Tracy Okubo; Kevin Chaney, MGS; Allison Dennis and Robert Freimuth | April 21, 2021

Today, ONC is pleased to announce two demonstration sites selected for Sync for Genes Phase 4. Since its launch in 2017, the ONC Sync for Genes project has advanced the standardized sharing of genomic information between laboratories, providers, patients, and researchers. Sync for Genes uses the Health Level 7 (HL7®) International FHIR® standard to enable the electronic sharing of genomic data.  

Phase 4 centers on improving the electronic exchange of genomic data between organizations with at least one data receiver, such as a patient or family caregiver. Phase 4 builds on the previous Sync for Genes phases that have sought to bring genomic information to the point-of-care. Notably, the two demonstration sites ONC selected are both seeking to implement standards to improve the care of pediatric patients. 

ONC is pleased to announce two demonstration sites selected for Sync for Genes Phase 4

The Utah Newborn Screening (NBS) Program: Building off its work in Phase 2 of Sync for Genes, NBS plans to develop a proof-of-concept, web-based application using the SMART on FHIR standard that would interact with a database containing the genomic variant data for the patient.  

In Phase 2, NBS successfully showed that raw next-generation sequencing data could be transmitted through the HL7 FHIR standard. That project focused on transferring FHIR resources from one test server to another.
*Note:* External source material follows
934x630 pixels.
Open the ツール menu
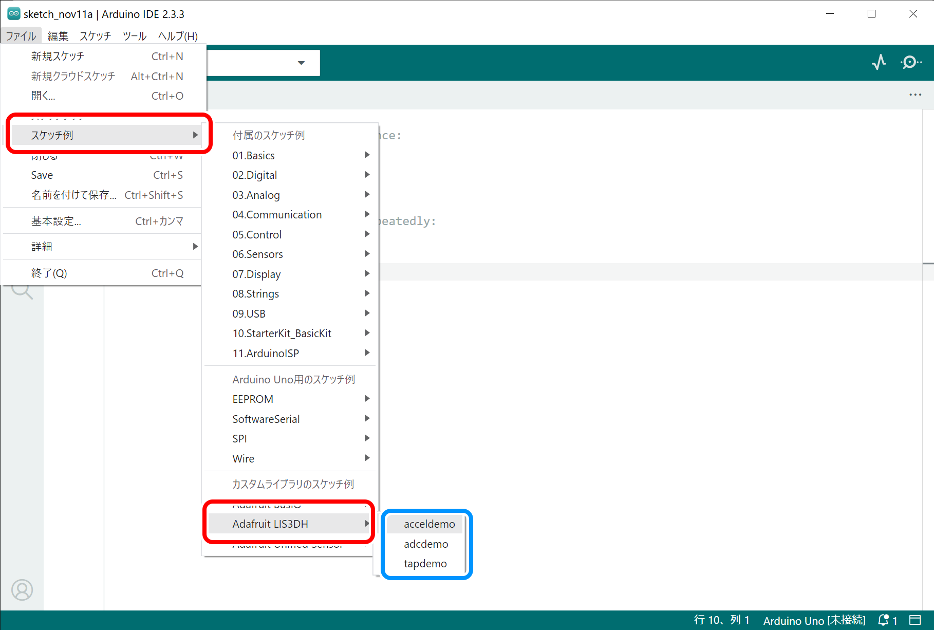click(135, 36)
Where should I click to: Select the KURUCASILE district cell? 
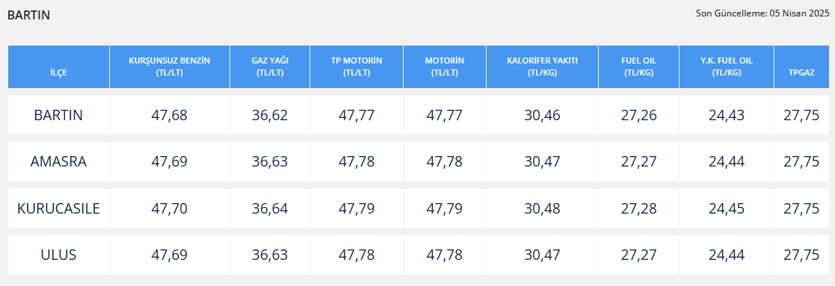[58, 208]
Under Phase 4, NBS intends to expand on its previous work to tailor genomic variant result data to healthcare providers such as clinical specialists and general practitioners.  

The proposal builds on the need to transfer, consume and integrate genomic information in clinical decision algorithms. NBS will partner with Intermountain Healthcare, a Sync for Genes Phase 1 participant, to pilot the application’s NBS genomic variant provider reports with healthcare providers. As in the previous program cycle, this relationship will allow the organization to address the technical components of integrating reports into electronic health records. 
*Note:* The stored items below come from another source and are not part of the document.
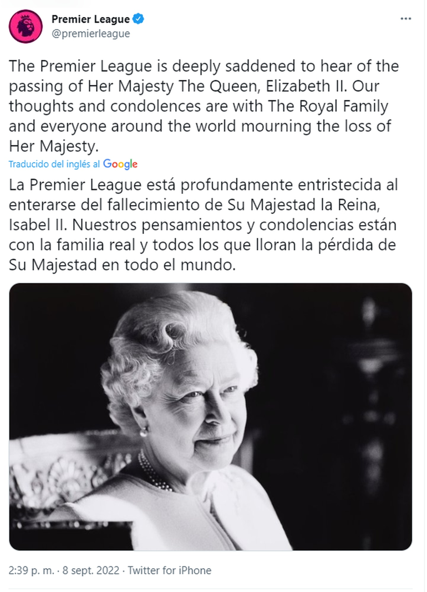Image resolution: width=427 pixels, height=592 pixels.
Task: Click the blue verified badge
Action: tap(139, 19)
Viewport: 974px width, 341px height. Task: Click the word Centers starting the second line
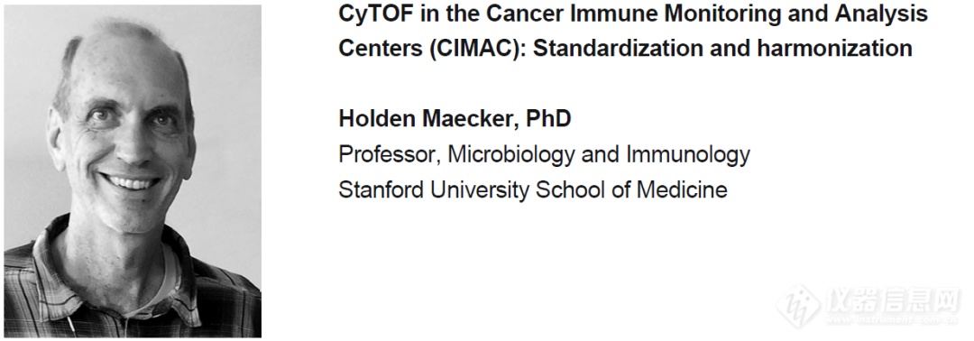381,48
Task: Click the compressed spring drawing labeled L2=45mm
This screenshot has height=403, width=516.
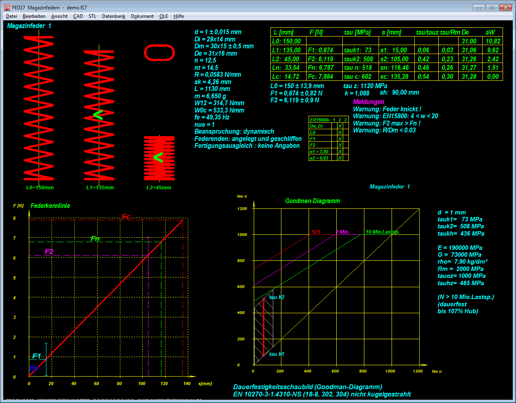Action: [x=159, y=158]
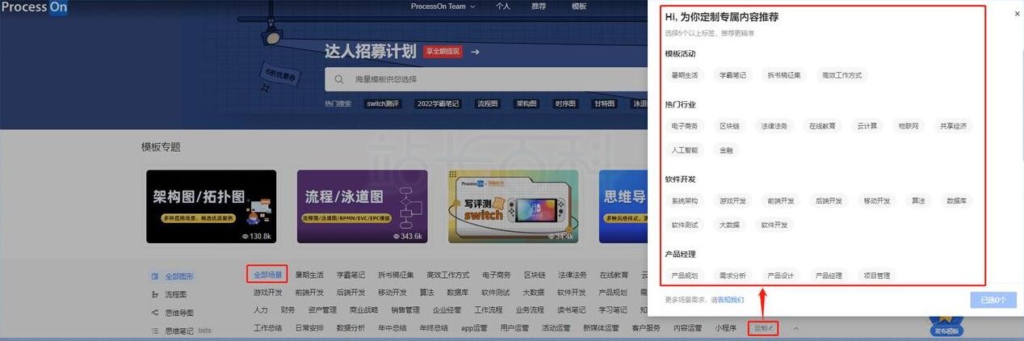Switch to the 模板 nav tab
Viewport: 1024px width, 341px height.
pos(579,6)
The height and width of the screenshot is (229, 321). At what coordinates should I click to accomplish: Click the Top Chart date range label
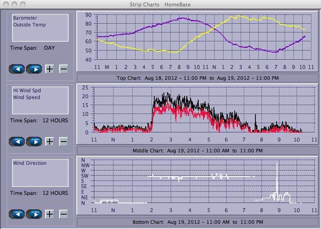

The Children’s Hospital of Philadelphia (CHOP): For this project, CHOP plans to exchange genomic diagnostic data more effectively between treatment sites, specifically for data of brain tumor patients. The Division of Genomic Diagnostics at CHOP (DGD) has identified approximately 400 participants who have given consent through the Children’s Brain Tumor Network.  
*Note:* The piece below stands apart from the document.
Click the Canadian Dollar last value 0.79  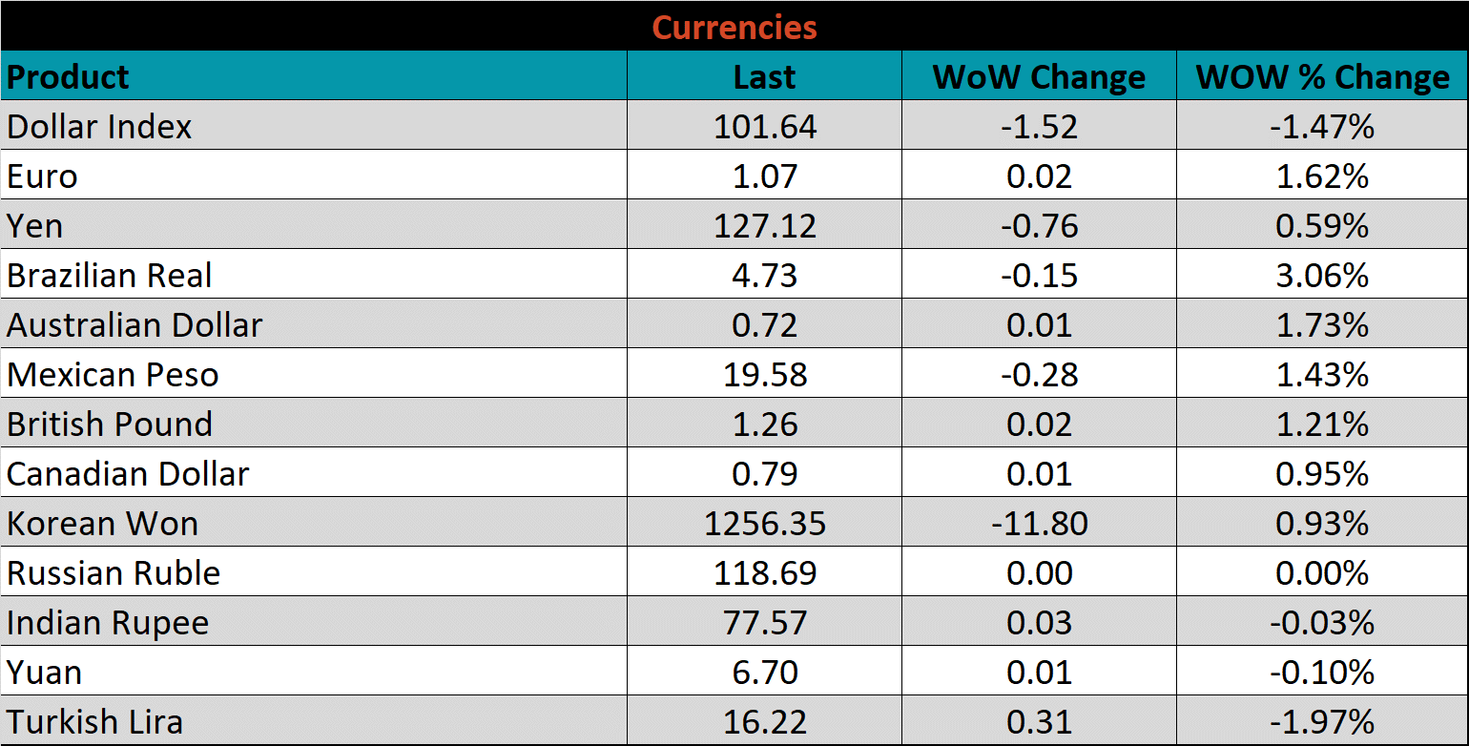click(764, 474)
The Center for Data Driven-Discovery in Biomedicine at CHOP will work with the DGD bioinformatics team to structure data through the appropriate Sync for Genes FHIR standard and provide access to the treatment team at the University of San Francisco, California (UCSF). This transfer of data will be the primary focus for the program’s first three months. Once complete, UCSF will incorporate that data into its relevant downstream clinical and research systems during a second three-month period. 

This data is currently custom formatted and typically exchanged over email. The project will investigate streamlining the sharing of this data, offering providers with real-time genomic data on their patients, along with molecular data derived from outside sources like CHOP and DGD. 

Continued Progress for Genomic Research 

Sync for Genes is one of ONC’s projects supporting the National Institutes of Health’s Precision Medicine Initiative, a nationwide effort to move away from a one-size-fits-all approach to healthcare and create tailored treatments based on a person’s unique characteristics.  

To help meet that larger objective, ONC administers projects to fuel innovation and research around data interoperability. This includes Sync for Science, which aims to develop simple and secure ways for individuals to access and share electronic health data with researchers, and Advancing Standards for Precision Medicine, which works to make health data easier to share through a focus on standards in mobile health, sensors and wearable data as well as social determinants of health. 

As part of its Sync for Genes work, ONC organizes demonstration projects by recruiting organizations already conducting, or ready to conduct, real world activities benefitting from and informing the use of standards aligned with ONC’s focus.